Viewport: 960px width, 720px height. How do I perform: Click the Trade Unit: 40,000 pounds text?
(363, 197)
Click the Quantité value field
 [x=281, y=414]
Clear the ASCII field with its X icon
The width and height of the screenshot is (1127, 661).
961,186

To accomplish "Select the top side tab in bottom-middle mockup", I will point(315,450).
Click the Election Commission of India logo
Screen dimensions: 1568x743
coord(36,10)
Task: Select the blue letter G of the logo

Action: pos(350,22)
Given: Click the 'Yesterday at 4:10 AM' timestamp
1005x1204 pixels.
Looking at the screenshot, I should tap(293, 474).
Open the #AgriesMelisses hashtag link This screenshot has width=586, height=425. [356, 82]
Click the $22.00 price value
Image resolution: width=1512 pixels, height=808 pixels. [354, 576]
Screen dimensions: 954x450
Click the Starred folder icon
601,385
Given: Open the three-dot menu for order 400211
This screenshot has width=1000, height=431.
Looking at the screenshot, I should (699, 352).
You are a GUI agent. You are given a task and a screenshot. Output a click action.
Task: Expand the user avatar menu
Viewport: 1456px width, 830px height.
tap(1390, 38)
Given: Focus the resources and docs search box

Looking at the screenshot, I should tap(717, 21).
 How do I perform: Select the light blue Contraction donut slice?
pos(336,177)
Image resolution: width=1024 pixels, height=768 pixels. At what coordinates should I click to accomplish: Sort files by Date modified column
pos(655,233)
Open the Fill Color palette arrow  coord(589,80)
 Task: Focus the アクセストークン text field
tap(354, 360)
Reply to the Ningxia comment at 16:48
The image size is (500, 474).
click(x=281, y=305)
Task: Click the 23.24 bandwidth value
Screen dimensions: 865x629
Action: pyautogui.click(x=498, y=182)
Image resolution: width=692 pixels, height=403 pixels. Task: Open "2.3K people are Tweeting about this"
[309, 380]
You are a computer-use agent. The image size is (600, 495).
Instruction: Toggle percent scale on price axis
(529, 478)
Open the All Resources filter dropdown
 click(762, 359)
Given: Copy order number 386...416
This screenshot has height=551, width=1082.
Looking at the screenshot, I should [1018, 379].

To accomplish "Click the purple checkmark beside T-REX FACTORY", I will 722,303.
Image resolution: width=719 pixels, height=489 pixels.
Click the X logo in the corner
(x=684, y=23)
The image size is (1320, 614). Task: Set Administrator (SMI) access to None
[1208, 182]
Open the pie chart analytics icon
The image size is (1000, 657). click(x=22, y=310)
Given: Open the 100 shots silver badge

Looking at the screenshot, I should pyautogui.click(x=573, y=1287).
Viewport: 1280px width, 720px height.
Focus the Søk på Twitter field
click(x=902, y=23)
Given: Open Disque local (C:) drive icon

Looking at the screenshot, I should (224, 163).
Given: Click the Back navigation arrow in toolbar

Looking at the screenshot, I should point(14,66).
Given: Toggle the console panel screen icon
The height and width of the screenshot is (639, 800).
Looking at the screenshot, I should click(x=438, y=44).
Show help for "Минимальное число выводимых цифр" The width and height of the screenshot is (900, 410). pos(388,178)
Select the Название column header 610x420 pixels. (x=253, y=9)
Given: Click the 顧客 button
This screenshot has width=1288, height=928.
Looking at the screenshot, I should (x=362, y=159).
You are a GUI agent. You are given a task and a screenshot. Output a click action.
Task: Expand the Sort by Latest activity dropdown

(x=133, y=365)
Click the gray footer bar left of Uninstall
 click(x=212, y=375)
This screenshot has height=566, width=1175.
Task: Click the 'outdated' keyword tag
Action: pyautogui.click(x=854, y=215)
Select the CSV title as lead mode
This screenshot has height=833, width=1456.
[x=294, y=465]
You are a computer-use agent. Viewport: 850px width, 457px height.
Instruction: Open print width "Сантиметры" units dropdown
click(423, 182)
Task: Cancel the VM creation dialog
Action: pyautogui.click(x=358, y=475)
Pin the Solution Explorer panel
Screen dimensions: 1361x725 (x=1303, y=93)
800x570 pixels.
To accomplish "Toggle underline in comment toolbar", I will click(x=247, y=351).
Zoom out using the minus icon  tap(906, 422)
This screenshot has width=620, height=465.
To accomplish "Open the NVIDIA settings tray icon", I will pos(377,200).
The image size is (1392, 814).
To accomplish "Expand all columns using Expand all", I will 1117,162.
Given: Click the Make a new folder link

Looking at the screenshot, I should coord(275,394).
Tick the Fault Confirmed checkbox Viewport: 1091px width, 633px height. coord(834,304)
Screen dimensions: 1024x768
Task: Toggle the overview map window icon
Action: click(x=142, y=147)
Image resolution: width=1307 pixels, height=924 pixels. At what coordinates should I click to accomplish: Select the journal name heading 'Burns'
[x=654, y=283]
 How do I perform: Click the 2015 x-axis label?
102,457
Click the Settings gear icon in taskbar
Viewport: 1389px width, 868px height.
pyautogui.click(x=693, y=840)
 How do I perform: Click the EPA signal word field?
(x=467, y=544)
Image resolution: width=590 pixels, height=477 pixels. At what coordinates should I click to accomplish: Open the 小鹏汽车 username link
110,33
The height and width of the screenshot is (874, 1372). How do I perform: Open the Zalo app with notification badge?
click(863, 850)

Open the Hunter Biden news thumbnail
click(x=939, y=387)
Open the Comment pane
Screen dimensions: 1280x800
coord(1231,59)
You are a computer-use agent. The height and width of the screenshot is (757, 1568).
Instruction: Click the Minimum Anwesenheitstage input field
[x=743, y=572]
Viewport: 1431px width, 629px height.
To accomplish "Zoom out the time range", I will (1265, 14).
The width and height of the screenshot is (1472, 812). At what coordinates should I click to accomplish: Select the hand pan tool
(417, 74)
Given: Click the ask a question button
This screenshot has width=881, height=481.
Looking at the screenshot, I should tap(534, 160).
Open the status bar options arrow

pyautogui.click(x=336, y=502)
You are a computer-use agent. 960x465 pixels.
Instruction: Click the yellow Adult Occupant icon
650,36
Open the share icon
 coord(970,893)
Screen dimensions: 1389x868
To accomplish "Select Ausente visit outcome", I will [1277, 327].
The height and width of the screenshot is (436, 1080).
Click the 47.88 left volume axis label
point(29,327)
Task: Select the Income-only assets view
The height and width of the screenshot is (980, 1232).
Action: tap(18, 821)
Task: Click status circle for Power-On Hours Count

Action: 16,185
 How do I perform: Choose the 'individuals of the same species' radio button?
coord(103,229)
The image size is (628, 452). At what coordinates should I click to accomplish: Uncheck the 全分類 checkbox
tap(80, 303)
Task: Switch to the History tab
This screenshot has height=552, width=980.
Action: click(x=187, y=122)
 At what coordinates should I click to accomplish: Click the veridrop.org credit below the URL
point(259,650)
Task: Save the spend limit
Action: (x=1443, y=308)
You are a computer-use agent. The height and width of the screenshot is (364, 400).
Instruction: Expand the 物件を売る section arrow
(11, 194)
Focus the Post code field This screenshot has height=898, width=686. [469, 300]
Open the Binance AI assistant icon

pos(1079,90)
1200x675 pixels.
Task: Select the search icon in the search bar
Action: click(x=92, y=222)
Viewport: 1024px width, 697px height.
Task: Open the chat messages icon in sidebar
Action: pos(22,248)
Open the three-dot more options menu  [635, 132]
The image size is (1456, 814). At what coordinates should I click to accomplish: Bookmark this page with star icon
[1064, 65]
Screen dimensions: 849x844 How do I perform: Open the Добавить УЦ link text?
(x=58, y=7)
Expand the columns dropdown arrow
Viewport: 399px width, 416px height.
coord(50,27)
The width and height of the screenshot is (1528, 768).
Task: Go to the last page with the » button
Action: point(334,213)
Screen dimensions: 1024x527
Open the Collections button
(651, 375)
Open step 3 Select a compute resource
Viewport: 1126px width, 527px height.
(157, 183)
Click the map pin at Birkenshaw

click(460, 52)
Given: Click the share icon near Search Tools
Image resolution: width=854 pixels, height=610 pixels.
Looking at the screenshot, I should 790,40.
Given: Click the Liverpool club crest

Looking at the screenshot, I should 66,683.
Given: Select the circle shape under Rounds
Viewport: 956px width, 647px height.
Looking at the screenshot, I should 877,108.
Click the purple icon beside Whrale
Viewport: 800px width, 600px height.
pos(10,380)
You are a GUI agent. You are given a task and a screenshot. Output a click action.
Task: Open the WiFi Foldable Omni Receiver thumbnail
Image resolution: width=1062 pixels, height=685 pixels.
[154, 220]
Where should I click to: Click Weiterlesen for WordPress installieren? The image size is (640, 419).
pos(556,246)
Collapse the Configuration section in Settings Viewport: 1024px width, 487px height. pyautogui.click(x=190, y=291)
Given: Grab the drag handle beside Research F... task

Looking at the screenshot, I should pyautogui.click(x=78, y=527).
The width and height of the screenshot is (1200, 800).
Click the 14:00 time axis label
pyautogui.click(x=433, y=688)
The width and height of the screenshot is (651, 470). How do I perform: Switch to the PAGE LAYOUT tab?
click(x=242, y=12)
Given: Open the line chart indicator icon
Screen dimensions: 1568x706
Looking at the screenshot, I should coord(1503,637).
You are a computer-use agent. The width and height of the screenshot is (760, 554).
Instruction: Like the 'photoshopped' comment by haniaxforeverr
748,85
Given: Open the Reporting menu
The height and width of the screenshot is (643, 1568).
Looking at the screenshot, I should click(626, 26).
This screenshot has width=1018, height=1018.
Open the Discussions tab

________________________

▶ _EXERCISE PROMPT_: Look back at the entries above and repeat, unchanged, every line from the line holding "Open the Hunter Biden news thumbnail" through the line holding "You are a computer-use agent. 960x465 pixels.".

▶ _EXPECTED OUTPUT_:
Open the Hunter Biden news thumbnail
click(x=939, y=387)
Open the Comment pane
Screen dimensions: 1280x800
coord(1231,59)
You are a computer-use agent. The height and width of the screenshot is (757, 1568).
Instruction: Click the Minimum Anwesenheitstage input field
[x=743, y=572]
Viewport: 1431px width, 629px height.
To accomplish "Zoom out the time range", I will (1265, 14).
The width and height of the screenshot is (1472, 812). At what coordinates should I click to accomplish: Select the hand pan tool
(417, 74)
Given: Click the ask a question button
This screenshot has width=881, height=481.
Looking at the screenshot, I should tap(534, 160).
Open the status bar options arrow

pyautogui.click(x=336, y=502)
You are a computer-use agent. 960x465 pixels.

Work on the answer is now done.